A short time later Anthony handed Louisa up into the hired carriage. She sat down, arranged her skirts, and watched him lower himself onto the seat across from her. In the glow of the interior lamp his face was set in forbidding lines.
“What are you thinking?” she asked quietly.
“Whoever murdered Grantley and Thurlow must have known of their connection to Hastings,” he said.
“Yes. Obviously Hastings has concluded that as well because he fears that he is in danger.” She hesitated. “Perhaps the murderer is someone he cheated in a business deal.”

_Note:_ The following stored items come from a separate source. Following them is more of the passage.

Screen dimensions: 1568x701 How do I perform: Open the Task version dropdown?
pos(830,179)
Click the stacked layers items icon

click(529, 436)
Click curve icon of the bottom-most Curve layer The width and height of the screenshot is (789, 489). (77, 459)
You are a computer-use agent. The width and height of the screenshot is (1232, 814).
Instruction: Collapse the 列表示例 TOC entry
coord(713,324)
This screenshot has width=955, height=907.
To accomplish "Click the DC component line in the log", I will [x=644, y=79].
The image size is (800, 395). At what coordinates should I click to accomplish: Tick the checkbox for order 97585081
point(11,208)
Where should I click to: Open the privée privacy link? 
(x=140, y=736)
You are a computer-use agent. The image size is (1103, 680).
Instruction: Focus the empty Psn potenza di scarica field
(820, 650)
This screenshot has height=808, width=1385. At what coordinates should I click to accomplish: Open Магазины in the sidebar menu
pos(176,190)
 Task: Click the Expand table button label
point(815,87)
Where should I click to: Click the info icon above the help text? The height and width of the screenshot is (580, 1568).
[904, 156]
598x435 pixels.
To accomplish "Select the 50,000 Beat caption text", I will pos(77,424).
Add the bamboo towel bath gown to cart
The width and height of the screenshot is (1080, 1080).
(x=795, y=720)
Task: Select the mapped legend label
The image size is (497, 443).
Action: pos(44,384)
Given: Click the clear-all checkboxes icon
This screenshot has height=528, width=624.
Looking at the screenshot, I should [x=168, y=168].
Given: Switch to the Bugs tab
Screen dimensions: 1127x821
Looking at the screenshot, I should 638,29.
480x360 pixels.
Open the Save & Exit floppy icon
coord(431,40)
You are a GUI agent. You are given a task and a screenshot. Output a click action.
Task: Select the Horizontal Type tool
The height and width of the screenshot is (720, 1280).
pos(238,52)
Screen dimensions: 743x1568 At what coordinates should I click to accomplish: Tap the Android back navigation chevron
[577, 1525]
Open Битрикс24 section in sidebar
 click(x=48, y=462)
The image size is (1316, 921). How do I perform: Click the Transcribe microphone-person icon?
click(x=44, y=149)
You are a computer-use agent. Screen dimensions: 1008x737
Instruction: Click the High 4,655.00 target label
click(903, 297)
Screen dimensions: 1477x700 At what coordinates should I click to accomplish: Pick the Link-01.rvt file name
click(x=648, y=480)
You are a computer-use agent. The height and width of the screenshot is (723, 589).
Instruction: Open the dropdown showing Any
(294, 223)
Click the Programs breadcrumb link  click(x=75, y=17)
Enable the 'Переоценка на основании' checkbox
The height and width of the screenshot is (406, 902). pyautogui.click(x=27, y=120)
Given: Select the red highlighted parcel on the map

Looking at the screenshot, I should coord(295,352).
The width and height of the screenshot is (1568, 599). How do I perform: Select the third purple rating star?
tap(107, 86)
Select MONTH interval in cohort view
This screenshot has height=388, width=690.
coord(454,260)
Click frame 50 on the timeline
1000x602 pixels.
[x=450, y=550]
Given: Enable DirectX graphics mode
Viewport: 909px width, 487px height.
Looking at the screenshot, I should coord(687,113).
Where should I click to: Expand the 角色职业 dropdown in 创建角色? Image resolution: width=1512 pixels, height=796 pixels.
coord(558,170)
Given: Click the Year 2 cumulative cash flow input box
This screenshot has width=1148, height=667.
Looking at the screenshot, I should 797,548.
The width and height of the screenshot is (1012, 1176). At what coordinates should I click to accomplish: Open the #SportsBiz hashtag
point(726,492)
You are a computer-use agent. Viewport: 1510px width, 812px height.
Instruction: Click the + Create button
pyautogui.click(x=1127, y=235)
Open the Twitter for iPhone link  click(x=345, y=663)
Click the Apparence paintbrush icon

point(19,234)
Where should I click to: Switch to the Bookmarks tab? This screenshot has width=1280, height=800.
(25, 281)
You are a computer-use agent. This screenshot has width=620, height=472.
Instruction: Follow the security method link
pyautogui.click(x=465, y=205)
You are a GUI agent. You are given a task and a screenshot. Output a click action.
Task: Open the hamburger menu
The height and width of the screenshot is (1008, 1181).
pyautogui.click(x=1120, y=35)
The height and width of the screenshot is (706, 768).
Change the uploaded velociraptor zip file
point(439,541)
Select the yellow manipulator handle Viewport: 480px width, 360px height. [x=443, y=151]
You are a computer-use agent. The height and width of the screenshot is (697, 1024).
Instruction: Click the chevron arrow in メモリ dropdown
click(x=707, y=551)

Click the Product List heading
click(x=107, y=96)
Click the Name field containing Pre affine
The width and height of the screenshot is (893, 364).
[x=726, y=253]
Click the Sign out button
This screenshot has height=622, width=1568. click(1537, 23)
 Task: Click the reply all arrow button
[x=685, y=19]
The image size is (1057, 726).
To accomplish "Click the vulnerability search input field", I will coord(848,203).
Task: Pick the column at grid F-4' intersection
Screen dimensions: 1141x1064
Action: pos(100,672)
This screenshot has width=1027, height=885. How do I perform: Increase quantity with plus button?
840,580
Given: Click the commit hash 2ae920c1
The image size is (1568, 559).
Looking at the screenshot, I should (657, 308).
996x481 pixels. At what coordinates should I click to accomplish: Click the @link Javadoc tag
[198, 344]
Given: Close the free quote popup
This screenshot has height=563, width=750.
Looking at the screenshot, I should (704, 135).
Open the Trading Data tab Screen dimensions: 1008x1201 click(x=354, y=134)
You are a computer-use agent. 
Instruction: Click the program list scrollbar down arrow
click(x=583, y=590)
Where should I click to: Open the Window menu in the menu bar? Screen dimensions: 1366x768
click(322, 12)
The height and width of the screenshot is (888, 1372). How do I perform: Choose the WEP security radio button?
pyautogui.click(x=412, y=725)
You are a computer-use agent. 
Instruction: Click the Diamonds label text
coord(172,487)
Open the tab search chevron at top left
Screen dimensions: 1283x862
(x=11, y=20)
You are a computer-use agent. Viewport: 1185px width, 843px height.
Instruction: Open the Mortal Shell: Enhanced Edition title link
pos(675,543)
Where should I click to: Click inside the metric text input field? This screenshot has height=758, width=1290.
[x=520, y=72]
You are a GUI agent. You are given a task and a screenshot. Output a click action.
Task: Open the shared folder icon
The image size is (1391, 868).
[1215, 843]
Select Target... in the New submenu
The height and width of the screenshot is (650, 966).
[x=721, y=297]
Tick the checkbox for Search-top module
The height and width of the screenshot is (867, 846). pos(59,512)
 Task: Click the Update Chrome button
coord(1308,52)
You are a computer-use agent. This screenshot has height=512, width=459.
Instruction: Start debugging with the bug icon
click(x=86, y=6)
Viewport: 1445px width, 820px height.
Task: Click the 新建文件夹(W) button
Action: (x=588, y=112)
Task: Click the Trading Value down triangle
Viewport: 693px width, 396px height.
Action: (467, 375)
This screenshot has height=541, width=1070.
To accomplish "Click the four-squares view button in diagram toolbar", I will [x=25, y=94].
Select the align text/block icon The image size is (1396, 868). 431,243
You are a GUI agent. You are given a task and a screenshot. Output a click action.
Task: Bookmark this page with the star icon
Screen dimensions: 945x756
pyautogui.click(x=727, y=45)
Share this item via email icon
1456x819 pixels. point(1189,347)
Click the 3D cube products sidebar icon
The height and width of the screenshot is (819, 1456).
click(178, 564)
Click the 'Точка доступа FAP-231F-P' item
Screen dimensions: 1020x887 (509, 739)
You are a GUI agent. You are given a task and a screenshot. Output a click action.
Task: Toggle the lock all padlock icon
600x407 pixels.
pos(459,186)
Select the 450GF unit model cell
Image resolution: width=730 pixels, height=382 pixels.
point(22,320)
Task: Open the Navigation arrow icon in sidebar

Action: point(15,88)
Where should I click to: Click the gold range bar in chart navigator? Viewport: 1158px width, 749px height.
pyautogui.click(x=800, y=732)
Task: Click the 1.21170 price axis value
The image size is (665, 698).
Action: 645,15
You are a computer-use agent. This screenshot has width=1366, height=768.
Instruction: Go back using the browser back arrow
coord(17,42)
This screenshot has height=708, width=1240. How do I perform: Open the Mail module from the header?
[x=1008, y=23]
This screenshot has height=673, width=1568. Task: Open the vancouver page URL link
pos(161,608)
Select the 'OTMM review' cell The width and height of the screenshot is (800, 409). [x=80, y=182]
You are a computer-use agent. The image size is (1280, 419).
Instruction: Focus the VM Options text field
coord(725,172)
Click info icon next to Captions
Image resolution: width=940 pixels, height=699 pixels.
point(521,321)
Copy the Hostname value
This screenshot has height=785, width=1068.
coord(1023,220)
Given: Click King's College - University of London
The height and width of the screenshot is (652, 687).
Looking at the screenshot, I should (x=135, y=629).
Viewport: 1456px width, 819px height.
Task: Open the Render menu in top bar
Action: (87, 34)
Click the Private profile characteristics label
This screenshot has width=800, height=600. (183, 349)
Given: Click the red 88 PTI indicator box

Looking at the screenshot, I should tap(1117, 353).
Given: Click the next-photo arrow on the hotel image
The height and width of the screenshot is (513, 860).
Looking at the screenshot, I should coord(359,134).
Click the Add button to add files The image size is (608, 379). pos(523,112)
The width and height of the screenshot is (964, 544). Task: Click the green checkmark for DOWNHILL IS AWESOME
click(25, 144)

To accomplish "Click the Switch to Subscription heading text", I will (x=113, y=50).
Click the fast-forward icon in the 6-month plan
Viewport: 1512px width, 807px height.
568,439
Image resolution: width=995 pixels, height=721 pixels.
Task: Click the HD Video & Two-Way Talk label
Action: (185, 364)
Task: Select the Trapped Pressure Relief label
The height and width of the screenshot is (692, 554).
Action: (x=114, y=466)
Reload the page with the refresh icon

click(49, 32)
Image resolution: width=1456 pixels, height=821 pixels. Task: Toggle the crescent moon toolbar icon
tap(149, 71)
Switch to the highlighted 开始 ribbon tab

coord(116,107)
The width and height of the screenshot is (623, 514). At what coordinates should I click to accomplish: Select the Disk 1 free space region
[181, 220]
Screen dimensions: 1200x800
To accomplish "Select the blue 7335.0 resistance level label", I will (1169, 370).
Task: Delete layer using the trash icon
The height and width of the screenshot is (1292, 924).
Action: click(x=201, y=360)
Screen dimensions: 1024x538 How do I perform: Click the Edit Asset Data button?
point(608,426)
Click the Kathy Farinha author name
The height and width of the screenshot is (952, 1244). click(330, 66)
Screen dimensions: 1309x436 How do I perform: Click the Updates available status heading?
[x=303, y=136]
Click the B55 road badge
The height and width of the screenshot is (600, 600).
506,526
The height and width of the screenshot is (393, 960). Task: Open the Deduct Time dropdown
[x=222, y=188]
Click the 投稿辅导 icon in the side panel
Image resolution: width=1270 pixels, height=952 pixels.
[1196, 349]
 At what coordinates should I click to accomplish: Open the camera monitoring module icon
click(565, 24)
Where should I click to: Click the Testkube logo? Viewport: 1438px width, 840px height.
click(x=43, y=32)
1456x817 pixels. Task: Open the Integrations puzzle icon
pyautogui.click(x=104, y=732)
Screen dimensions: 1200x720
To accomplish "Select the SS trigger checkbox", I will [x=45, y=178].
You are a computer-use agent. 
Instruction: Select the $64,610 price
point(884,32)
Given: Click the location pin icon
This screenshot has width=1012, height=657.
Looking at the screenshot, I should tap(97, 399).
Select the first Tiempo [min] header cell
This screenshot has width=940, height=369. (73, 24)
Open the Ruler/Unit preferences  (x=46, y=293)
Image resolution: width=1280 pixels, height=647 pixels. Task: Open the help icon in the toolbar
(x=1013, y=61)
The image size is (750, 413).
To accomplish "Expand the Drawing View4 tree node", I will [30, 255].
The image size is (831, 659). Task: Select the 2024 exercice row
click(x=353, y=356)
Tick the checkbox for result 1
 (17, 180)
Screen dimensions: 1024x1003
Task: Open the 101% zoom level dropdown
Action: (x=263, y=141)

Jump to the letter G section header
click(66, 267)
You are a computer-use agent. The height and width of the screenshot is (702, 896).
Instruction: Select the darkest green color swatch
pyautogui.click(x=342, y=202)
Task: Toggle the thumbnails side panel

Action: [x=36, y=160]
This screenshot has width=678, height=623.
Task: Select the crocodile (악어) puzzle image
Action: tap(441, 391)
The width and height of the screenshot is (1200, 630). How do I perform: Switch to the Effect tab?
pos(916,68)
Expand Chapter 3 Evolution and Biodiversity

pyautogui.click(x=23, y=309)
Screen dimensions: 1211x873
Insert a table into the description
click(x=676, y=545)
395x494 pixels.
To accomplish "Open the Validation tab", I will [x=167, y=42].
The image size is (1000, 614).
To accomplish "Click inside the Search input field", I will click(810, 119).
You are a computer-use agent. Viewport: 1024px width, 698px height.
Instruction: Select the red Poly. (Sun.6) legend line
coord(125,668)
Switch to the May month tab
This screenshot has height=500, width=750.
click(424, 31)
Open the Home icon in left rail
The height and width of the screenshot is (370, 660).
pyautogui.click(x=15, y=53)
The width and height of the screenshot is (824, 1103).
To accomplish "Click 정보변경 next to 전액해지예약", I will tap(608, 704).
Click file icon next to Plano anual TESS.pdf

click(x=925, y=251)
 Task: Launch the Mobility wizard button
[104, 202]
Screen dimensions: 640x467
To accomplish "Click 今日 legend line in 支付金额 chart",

“In which case the killer might well have known about Grantley, but what are the odds he also knew about Thurlow? Even Corvus wasn’t aware of Thurlow’s link to Hastings, and he says he thoroughly researched the man at the start of their business dealings.”
She sighed. “And why kill them anyway? Wouldn’t the person who had been cheated go directly after Hastings?”
“The murder of a gentleman of Hastings’s rank would create a huge sensation. It would be in the press for weeks. Even if the killer managed to make it look like another suicide there would be a great deal of attention paid. He might not want to risk that.”
“True.” She hesitated. “The murders simply make no sense.”
“I’m not so sure of that.” Anthony folded his arms and stretched out his legs. “It strikes me that by killing Grantley and Thurlow, the killer got rid of the two people who knew the most about Hastings’s illicit business arrangements.”
He smiled faintly. “What are you thinking?”
“That if I were to set out to destroy a man and not want to take the risk of murdering him, I might consider getting rid of the people he relied on to handle his business affairs.”
“But you would not stop there,” Anthony said softly. “Not if you intended to destroy him. If you are right, Hastings is still very much in danger.”
“All right. Let’s take another approach to this problem,” she said crisply. “How many people would know his business affairs quite intimately and also have a reason to want to destroy him?”
“You mean, aside from myself?” he said dryly.
She flushed. “Well, yes. Aside from you, sir. And aside from the elderly blackmail victims.”
He considered that for a moment. “As you said, perhaps someone he once cheated is out for revenge.”
She should stop right now. If she had any sense she would not say another word, but she could not seem to help herself. Anthony was hungry for answers. She wanted them, too. She had to take the risk.
“Our list of suspects,” she said, choosing her words with great care, “would include only those who were both intimately acquainted with Hastings’s illicit business affairs and those who would also have a reason to want to murder the two men who aided him in his secret activities.”
“Likely a very short list, as you say, but if Clement Corvus could not offer any suggestions for suspects, I doubt that we’ll be able to come up with some.”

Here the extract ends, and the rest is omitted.